→ TRECHO FORNECIDO:
>>

2 O DUPLO GRAU DE JURISDIÇÃO ADMINISTRATIVA NA VISÃO DO SUPREMO TRIBUNAL FEDERAL

É cediço que o Supremo Tribunal Federal, a quem compete, precipuamente, a guarda da Constituição, já asseverou que o duplo grau de jurisdição “não consubstancia garantia constitucional” (Ag. Reg. em AI nº 210.048-0/SP).

Tal compreensão também foi levada em conta durante o período que a Corte Máxima nutria compreensão no sentido de ser possível a exigência de depósito prévio para fins de acesso a via recursal administrativa, conforme ilustra a seguinte ementa:

“EMENTA: – Recurso extraordinário. Admissibilidade de recurso administrativo. Depósito de 30% do valor do débito. – O Plenário desta Corte, ao julgar a ADIMC 1.922, de que fui relator, indeferiu o pedido de medida liminar contra o § 2º do art. 33 do Decreto Federal 70.235/72, com a redação dada pelo artigo 32 da Medida Provisória 1.863-53/99 (resultado de reedições sucessivas, e entre elas se acha a Medida Provisória 1.621-30/99), por entender ausente a plausibilidade jurídica da tese de ofensa aos incisos XXXIV, XXXV, LIV e LV do artigo 5º da Constituição. Salientou-se, ainda, nesse acórdão que isso ocorria inclusive pela inexistência, na Carta Magna, da garantia ao duplo grau de jurisdição na via administrativa, sendo esse depósito requisito de admissibilidade de recurso administrativo e não o pagamento de taxa para o exercício do direito de petição. Posteriormente também assim foi decidido no RE 234.425 em caso análogo. Dessa orientação, divergiu o acórdão recorrido. Recurso extraordinário conhecido e provido.” (RE 311023, Relator(a):  Min. MOREIRA ALVES, Primeira Turma, julgado em 18/09/2001, DJ 26-10-2001 PP-00063 EMENT VOL-02049-05 PP-00961)

<<

→ OBJETIVO DA TAREFA:
Segundo a ementa citada no trecho sobre o duplo grau de jurisdição administrativa, qual era o valor do depósito exigido para recorrer na via administrativa? Não é preciso usar o material.

→ DADOS:
>>

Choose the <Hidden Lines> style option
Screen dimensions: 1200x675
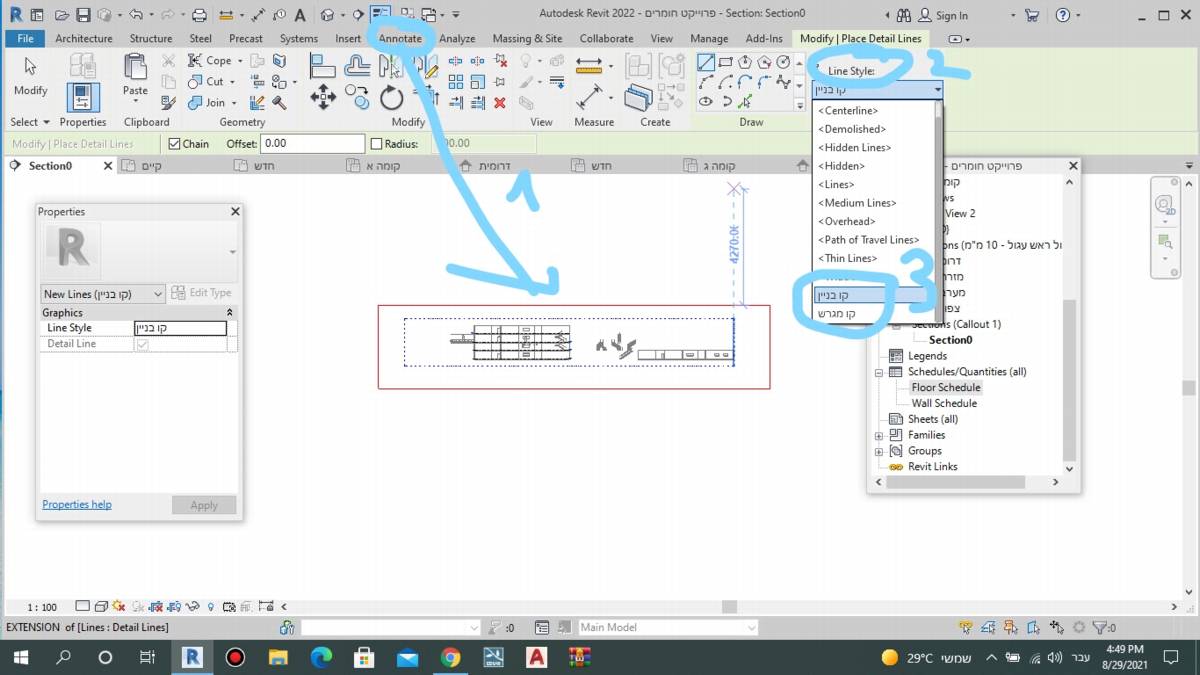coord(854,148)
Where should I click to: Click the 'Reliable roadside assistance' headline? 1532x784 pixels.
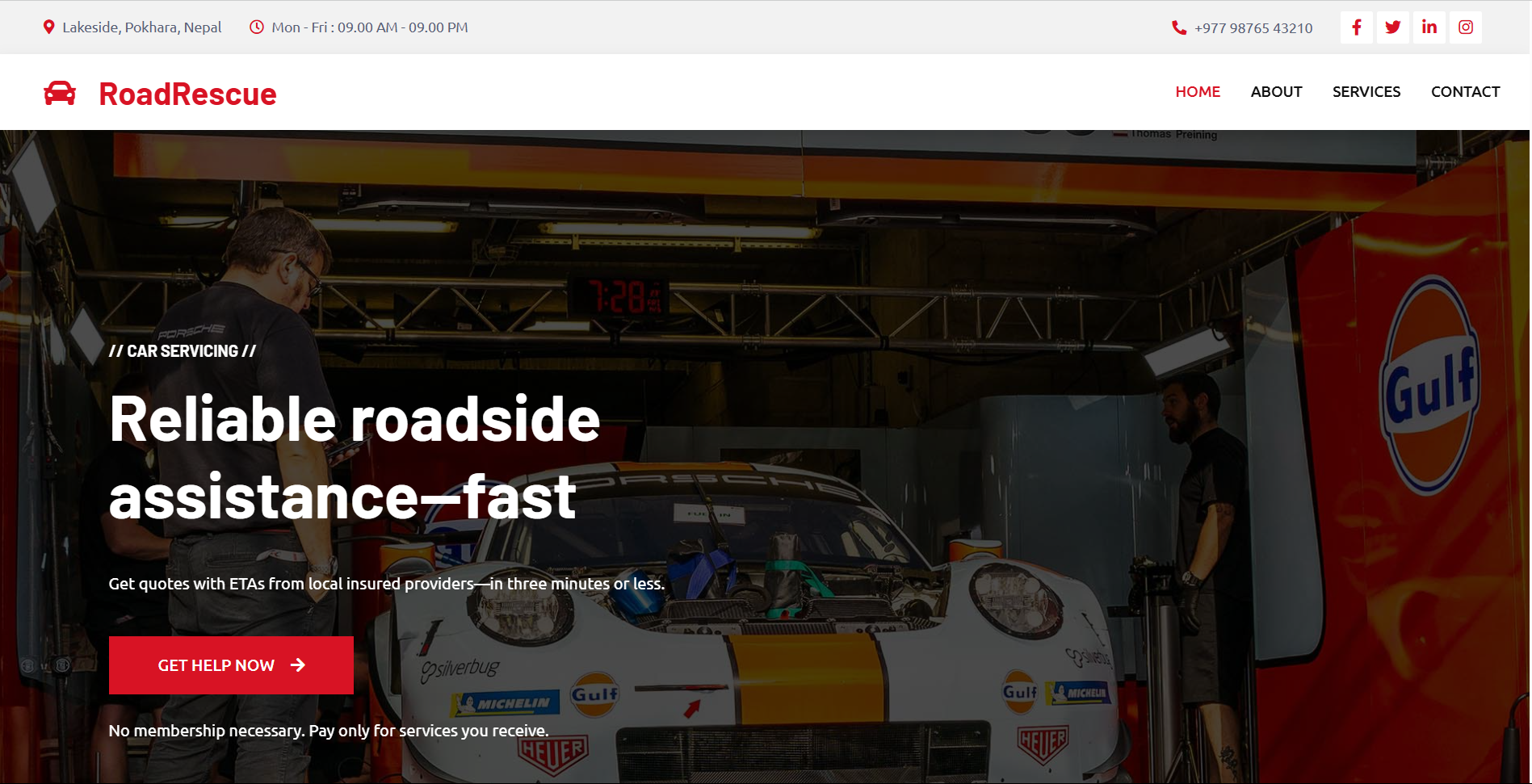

<<

→ RESULTADO:
30% do valor do débito.